Reduced prediction updating shapes serial dependence in autistic traits.

Researchers used a virtual reality soccer game to study how people with autistic traits make predictions. Participants had to guess where a ball would land after it disappeared mid-flight. People with higher autistic traits were less accurate at predicting where the ball would go and had trouble adjusting their predictions when given feedback. They stuck rigidly to their initial guesses even when they were clearly wrong, while others learned to be more flexible.

This virtual reality study examined how individuals with varying autistic traits update their predictions during a penalty-kick task where the ball's trajectory was artificially altered. Participants with higher autistic traits showed less accurate forward predictions and demonstrated reduced flexibility in updating their reliance on prior predictions when faced with feedback. Unlike those with lower autistic traits, they maintained rigid reliance on priors even when distortions were maximal. Classical stimulus and response biases remained unaffected, suggesting a specific impairment in prediction updating rather than general perceptual differences.

The findings indicate that autistic traits are associated with both mis-calibrated predictions and inflexible deployment of those predictions.

Findings suggest therapeutic approaches should target prediction flexibility rather than general perceptual training. May inform development of interventions focusing on adaptive updating of internal models. Could guide occupational therapy strategies for motor planning difficulties in autism.

Sample size not reported, limiting assessment of statistical power. Study design unclear from abstract. Virtual reality task may not generalize to real-world prediction scenarios. Cross-sectional design prevents causal inferences about autistic traits and prediction updating.

Serial dependence, the influence of prior experience on current perception or decision, has typically been studied in static, perceptual contexts. Here, we investigate whether serial dependence reflects not just passive carryover but feedback-based updating of internal models, and how this process varies with autistic traits. In an immersive virtual reality penalty-kick task, participants kicked a ball that disappeared mid-flight and estimated its landing position. By laterally displacing the ball upon reappearance, we introduced trial-by-trial prediction errors.

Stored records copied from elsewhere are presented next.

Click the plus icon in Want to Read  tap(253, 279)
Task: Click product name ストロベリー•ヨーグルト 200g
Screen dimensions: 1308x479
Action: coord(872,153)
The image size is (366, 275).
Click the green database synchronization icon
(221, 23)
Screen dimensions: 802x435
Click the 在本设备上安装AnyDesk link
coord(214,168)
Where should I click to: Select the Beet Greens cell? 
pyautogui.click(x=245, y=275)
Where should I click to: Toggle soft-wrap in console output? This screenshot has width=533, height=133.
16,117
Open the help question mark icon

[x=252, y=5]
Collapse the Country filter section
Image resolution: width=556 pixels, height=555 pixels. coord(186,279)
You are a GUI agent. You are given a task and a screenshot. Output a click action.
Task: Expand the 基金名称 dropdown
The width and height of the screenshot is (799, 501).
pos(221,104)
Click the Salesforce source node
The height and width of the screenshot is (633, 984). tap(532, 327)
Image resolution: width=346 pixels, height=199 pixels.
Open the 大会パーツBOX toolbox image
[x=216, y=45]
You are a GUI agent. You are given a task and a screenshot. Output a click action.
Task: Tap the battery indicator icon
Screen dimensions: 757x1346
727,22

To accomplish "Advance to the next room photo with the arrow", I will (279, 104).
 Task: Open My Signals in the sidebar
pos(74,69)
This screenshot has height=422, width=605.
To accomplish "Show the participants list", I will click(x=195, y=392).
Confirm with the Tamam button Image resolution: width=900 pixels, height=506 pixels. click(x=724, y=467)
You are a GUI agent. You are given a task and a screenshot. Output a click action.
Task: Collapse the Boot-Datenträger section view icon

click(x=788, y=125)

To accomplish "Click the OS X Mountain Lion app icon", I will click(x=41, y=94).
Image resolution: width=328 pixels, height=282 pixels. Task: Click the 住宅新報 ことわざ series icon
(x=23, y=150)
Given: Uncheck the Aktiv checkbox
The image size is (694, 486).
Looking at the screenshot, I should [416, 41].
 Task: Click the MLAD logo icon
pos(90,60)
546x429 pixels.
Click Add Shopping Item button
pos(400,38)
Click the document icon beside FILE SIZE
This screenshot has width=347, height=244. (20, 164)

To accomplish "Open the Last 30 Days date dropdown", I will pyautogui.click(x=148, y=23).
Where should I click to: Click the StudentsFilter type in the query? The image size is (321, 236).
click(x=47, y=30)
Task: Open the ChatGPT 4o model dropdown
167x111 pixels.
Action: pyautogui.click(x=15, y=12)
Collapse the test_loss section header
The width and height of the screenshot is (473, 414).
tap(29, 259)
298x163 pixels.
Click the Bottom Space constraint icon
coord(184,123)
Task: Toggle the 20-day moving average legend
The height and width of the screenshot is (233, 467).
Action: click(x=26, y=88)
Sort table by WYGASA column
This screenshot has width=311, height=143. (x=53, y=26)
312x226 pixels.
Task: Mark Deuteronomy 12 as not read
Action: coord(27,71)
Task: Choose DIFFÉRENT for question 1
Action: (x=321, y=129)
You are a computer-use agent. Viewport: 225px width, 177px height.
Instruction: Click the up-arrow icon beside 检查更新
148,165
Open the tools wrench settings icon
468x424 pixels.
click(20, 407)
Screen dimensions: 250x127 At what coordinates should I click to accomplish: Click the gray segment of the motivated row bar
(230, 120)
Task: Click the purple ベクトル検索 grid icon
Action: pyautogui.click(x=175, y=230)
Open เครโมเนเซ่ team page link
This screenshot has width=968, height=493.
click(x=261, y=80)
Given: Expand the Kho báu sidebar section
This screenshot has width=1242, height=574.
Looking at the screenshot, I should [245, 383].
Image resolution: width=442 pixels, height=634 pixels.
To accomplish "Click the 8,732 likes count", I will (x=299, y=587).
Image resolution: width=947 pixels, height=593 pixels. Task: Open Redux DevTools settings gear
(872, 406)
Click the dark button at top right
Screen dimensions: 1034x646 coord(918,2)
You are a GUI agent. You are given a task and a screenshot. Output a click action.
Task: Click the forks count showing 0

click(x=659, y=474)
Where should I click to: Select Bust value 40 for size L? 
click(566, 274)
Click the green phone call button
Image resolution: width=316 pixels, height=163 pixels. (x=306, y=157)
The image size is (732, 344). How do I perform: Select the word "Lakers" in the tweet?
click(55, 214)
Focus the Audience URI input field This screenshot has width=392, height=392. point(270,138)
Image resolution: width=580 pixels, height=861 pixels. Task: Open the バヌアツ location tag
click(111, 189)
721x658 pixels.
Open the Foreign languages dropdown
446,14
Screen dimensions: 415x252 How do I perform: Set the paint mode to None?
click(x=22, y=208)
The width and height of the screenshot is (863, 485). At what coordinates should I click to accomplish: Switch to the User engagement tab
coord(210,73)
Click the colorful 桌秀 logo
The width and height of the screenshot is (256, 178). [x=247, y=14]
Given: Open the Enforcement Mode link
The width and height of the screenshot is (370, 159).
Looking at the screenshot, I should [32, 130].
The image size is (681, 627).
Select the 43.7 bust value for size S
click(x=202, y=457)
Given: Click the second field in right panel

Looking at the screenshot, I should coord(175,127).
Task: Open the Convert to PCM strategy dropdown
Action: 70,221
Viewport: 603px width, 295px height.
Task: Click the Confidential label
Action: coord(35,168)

We found that individuals with higher autistic traits showed larger prediction deviations, indicating mis-calibrated forward predictions. At the same time, their responses were more strongly shaped by those priors, and unlike lower autistic traits individuals, they did not down-weight reliance when distortions were maximal. This pattern suggests reduced flexibility in updating prediction use: priors were both less accurate and more rigidly applied. Classical stimulus and response history biases were unaffected by autistic traits, highlighting a specific impairment in prediction updating.

Football experts, by contrast, combined low directional updating with near-zero prediction consistency, suggesting robust mappings that resist transient perturbations. These findings suggest that serial dependence in dynamic tasks reflects not only prediction formation but the flexible (or rigid) deployment of those predictions in the face of changing feedback. Our results highlight a distinctive rigidity in prediction weighting, rather than a general perceptual bias, in individuals with elevated autistic traits, and reveal contrasting stabilization strategies in domain experts.